Copy out the data verbatim, starting with the line that contains "Expand the Styles gallery more arrow" and continuing through the line that contains "pyautogui.click(x=357, y=202)", with both of those lines included. Omit the pictures.

──────── LISTING ────────

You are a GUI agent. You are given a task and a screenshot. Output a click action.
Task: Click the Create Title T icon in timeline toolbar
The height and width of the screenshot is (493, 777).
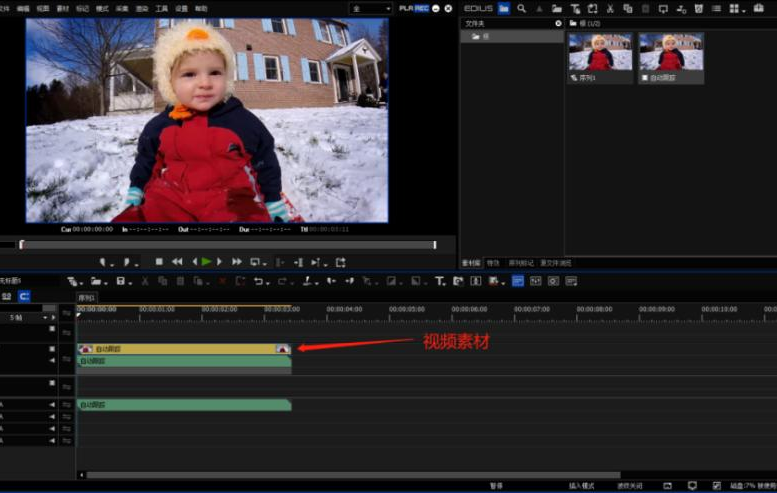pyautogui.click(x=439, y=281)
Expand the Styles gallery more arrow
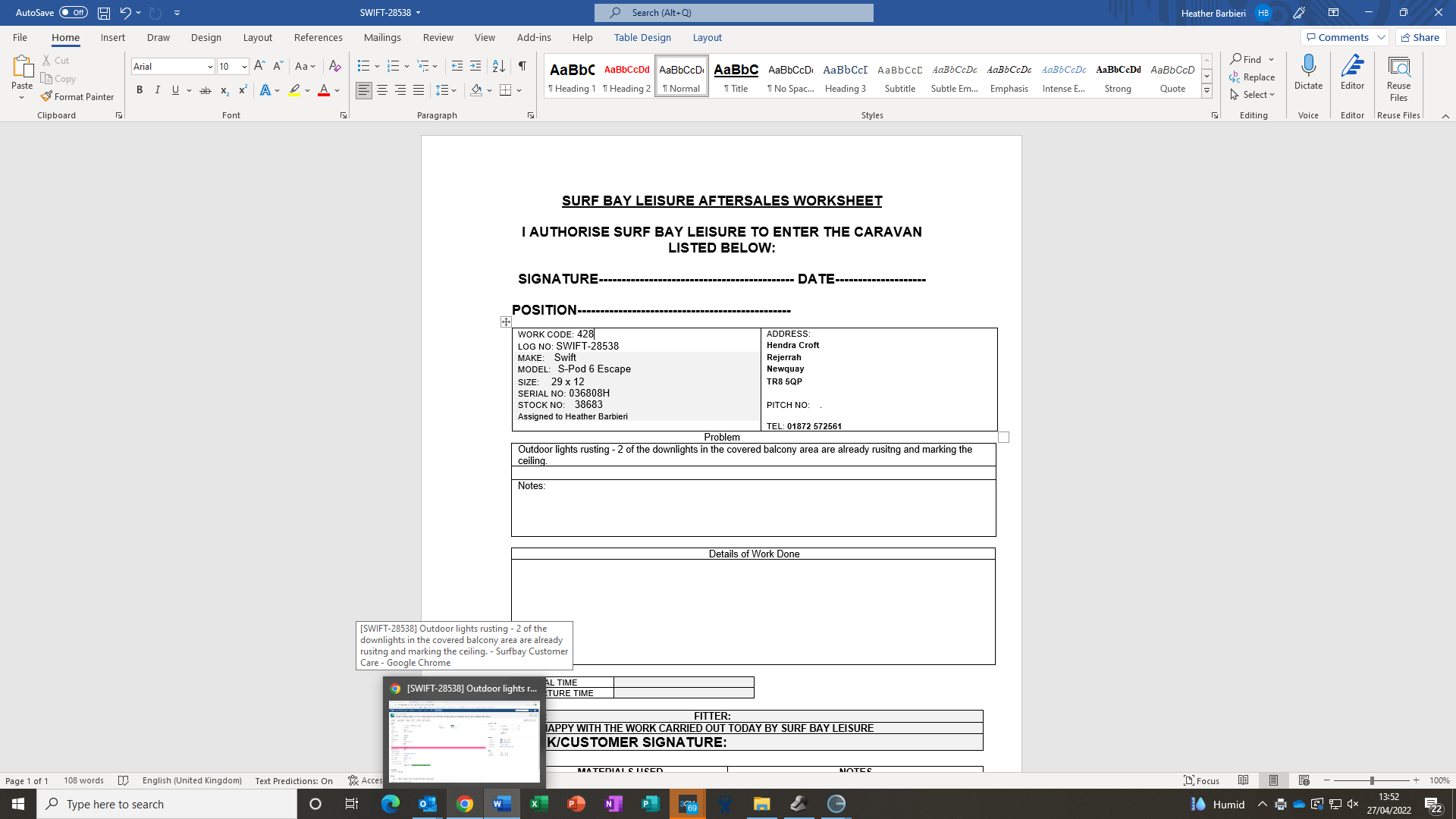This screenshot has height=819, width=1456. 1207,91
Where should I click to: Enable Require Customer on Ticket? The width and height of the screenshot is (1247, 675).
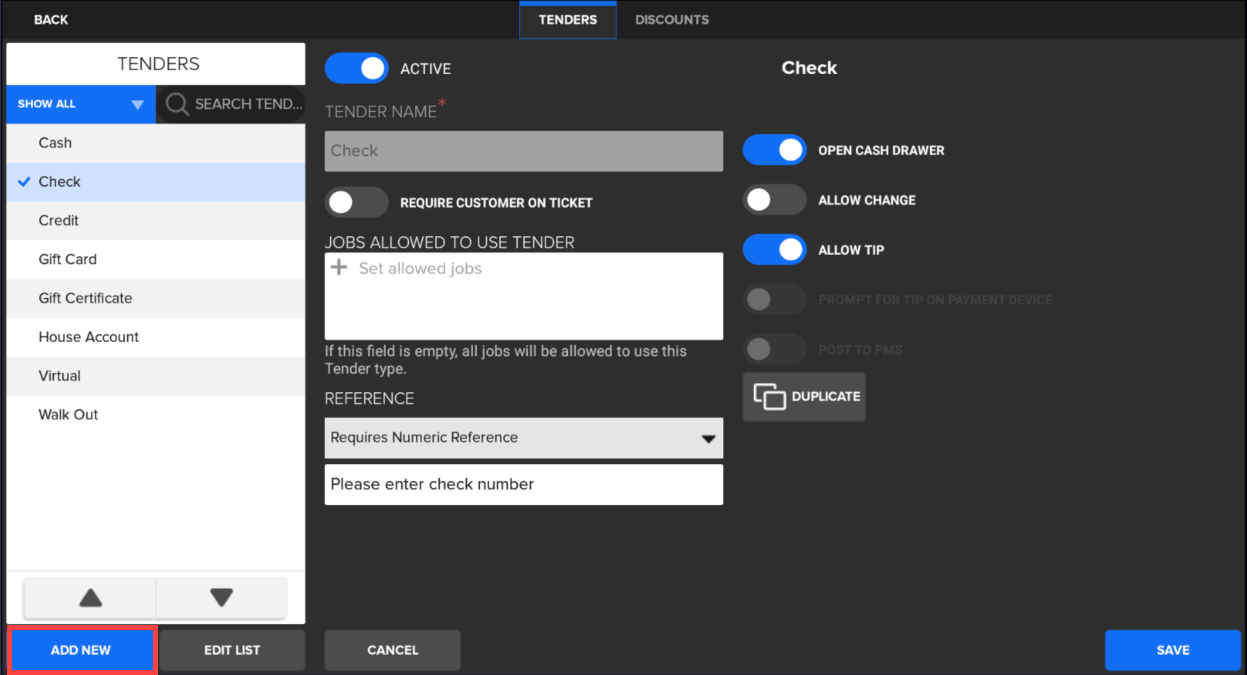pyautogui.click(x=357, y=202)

────────
──────── LISTING ────────

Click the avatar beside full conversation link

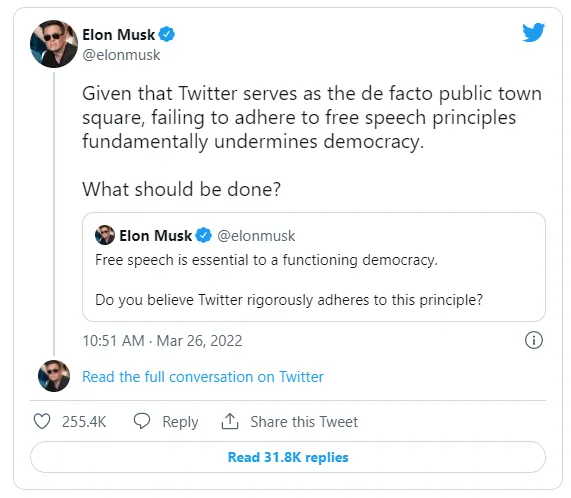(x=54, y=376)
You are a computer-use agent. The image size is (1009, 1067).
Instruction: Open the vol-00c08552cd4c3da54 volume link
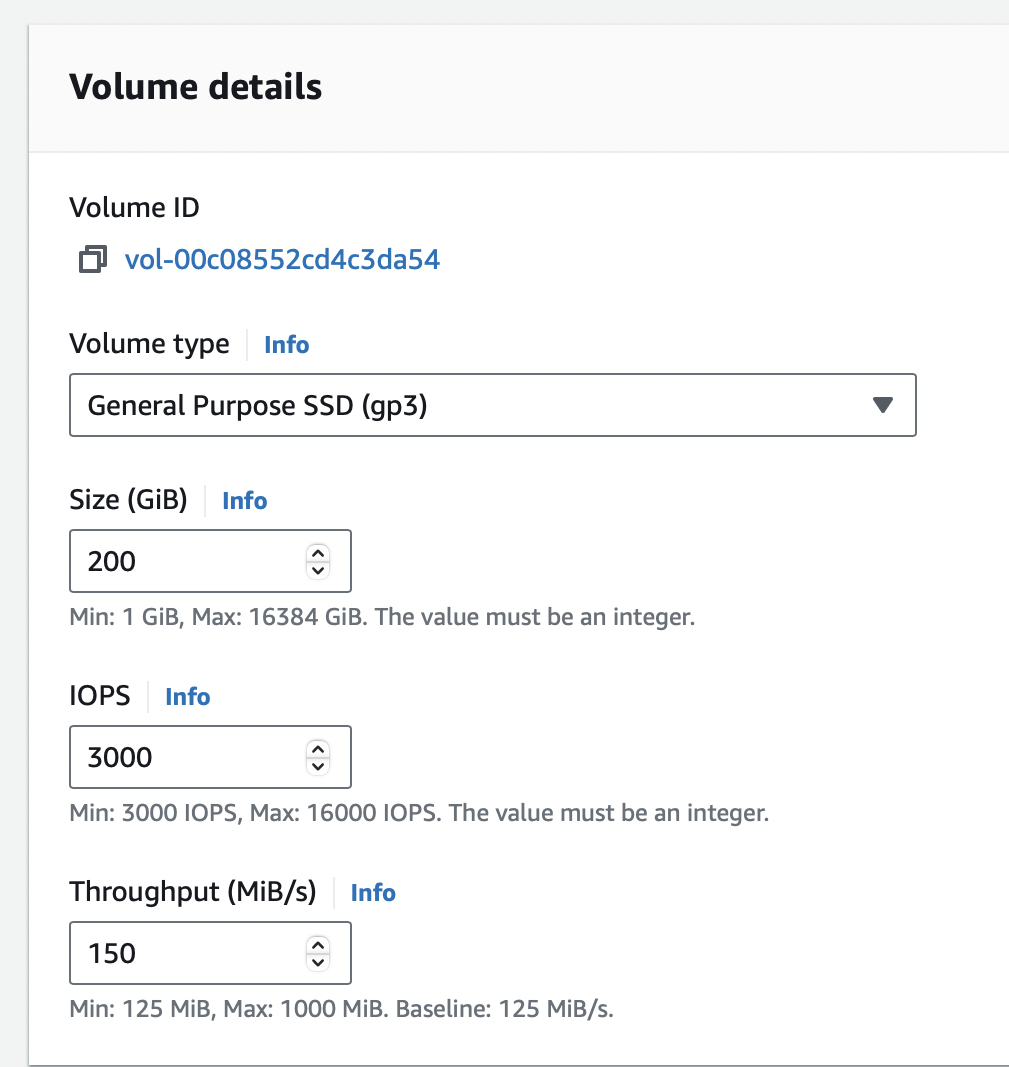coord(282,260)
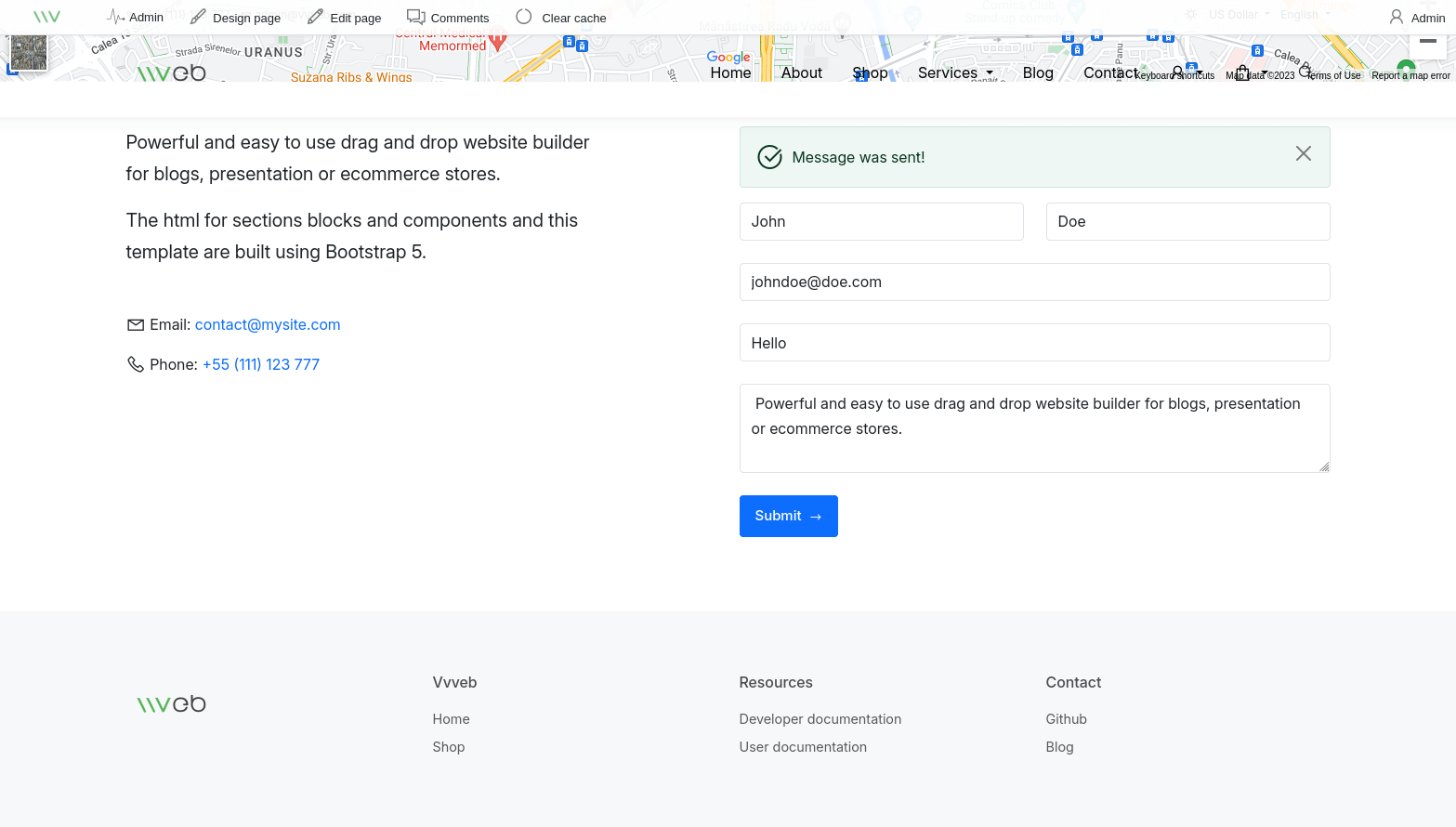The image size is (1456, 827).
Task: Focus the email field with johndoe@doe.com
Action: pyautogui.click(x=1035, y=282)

────────

:: RESULT OF THIS EXERCISE ::
Expand the Styles gallery more arrow
This screenshot has height=819, width=1456. 1207,91
Where should I click to: Enable Require Customer on Ticket? The width and height of the screenshot is (1247, 675).
pyautogui.click(x=357, y=202)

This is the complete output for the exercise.